Chapter 9 Find That One Thing They Love
Darren Crystal
Darren was the cofounder and CTO of Photobucket, a photo-sharing company that was acquired by News Corporation in 2007 for about $250 million. He’s been a Techstars mentor since 2007.
Shortly before Alex Welch and I cofounded Photobucket in 2003, Alex had launched a photo-sharing site in which we noticed that people were doing something that we didn’t want them to do. We had intended them to share photos with one another, but they were embedding their photos on other sites on the Web.
At first, our natural instinct was to shut this behavior down because it’s not what we wanted our users to do. Luckily, we didn’t act on that instinct. Instead, we started watching what our users were doing, and we discovered that most of them didn’t even care about the photo-sharing site. Instead, our service turned out to be a way for our users to show their photos on sites like eBay, LiveJournal, Craigslist, and social networking sites like MySpace.
Instead of assuming that we knew what our users were doing, we figured it out by carefully monitoring our logs and studying our analytics. Rather than tell our users they couldn’t do certain things, we stepped back and decided that if this is what they love to do with our service, we should make it even easier for them to do it. That’s when we started Photobucket.

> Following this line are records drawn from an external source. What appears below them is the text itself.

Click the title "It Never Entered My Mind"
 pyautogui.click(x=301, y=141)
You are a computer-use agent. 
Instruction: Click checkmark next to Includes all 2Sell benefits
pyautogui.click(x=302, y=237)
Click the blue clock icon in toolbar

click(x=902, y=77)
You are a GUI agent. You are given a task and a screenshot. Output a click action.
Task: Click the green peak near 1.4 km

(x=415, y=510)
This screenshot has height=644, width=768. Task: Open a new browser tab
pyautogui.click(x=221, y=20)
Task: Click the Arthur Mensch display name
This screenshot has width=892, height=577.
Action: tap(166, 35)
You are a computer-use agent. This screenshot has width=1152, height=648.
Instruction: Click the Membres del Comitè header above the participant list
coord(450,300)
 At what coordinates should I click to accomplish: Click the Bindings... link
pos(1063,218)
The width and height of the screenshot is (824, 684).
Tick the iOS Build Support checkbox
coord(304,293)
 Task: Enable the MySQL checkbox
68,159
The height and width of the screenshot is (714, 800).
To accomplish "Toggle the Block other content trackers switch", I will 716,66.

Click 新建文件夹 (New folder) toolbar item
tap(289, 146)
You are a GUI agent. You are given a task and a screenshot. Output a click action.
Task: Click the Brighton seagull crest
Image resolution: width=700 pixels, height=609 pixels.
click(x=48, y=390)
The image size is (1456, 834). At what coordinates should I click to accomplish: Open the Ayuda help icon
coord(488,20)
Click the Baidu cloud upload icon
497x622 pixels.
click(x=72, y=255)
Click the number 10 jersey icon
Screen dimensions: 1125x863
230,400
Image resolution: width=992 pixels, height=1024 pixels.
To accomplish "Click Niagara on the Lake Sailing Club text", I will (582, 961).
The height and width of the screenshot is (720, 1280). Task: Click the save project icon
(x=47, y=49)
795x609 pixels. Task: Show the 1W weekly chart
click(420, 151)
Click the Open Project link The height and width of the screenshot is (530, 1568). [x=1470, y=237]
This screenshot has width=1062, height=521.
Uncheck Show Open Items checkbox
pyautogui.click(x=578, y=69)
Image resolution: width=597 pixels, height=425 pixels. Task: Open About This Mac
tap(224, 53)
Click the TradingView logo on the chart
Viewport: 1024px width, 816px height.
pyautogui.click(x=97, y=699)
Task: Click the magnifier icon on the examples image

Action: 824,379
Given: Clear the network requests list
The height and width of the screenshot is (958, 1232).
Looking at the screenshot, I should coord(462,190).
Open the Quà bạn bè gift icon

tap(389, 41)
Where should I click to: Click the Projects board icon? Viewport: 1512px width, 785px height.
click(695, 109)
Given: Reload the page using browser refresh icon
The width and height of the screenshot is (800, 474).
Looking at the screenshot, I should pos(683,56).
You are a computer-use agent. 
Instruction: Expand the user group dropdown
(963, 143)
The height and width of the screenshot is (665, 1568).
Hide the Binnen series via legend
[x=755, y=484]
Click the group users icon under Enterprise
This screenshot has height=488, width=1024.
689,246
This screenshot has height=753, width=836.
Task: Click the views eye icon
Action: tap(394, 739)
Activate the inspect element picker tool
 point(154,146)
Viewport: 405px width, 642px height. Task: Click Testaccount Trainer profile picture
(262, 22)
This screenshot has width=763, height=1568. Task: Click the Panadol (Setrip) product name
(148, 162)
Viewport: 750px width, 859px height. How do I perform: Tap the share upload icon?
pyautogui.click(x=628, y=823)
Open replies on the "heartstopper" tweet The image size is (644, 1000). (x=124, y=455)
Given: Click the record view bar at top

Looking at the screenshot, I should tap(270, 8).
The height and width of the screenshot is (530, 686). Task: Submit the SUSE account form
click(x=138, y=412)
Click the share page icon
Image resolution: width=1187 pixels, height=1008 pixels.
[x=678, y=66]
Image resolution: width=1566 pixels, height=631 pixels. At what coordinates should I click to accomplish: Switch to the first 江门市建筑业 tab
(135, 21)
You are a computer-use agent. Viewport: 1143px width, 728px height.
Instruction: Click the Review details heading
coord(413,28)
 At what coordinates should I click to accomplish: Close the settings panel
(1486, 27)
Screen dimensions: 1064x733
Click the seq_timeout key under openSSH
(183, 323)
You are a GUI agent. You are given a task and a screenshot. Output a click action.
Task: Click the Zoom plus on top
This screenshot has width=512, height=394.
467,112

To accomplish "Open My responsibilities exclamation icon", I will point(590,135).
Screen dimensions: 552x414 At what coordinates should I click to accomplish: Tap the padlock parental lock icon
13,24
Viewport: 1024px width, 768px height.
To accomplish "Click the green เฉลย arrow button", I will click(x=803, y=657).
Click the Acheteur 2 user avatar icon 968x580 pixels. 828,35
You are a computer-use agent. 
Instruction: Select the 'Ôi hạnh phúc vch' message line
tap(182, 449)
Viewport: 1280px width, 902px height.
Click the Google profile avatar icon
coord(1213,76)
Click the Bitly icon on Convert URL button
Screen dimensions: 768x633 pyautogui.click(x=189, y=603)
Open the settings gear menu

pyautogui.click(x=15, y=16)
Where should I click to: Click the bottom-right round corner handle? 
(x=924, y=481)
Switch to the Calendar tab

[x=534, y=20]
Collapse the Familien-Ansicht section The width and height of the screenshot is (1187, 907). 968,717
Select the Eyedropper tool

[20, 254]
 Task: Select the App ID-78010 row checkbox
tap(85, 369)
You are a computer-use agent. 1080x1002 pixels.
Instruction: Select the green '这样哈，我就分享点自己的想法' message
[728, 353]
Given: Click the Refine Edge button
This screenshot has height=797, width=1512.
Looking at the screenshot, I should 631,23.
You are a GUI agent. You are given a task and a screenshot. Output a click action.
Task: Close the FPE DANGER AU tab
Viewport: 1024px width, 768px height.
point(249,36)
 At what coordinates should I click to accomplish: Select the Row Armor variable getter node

Users were jumping through all kinds of technical hoops to find free sites in which they could host their photos and link to them from other sites. Most of those sites were eventually shutting down that sort of behavior, breaking images on other sites. What a pain. We created Photobucket to make this behavior that we were observing to be dead simple to do and designed the site for this one specific use case.
Users loved it! We put up a way that users could donate five dollars through Paypal, and these donations started flowing in to cover our costs of maintaining the site. You know you’re on to something when the community starts donating money to make sure it stays alive.
From there, the growth of Photobucket was staggering. At one point, we were one of the top 25 sites on the Internet in terms of traffic, with over 24 million visitors monthly. We eventually sold the company to Fox Interactive Media, a division of Rupert Murdoch’s News Corporation. All of this happened because we found something users loved and wanted, and then obsessively made it easier for them to do it. If you really pay attention to what your customers love, your path becomes obvious—even when they’re doing something you don’t think you want them to be doing.
At Techstars, we’re fond of telling each company to look for the one thing that you couldn’t take away from your customers without them screaming at you. Once they find it, we encourage them to make that one thing even better. Photobucket is a great example of a company that did one thing really well, even though it’s not what the founders initially set out to do.
Techstars 2007 company Intense Debate stumbled across their one thing, too—making blog comments great. Intense Debate originally started as a live, online, real-time debating system. It quickly morphed into the best blog-commenting system on the Web and was adopted by tens of thousands of sites. The company was acquired in 2008 by Automattic. The founders of Intense Debate deserve tremendous credit for focusing on what their users told them to—threading blog comments and enabling bloggers to easily reply to commenters through email. In this case, they found the two things their users love.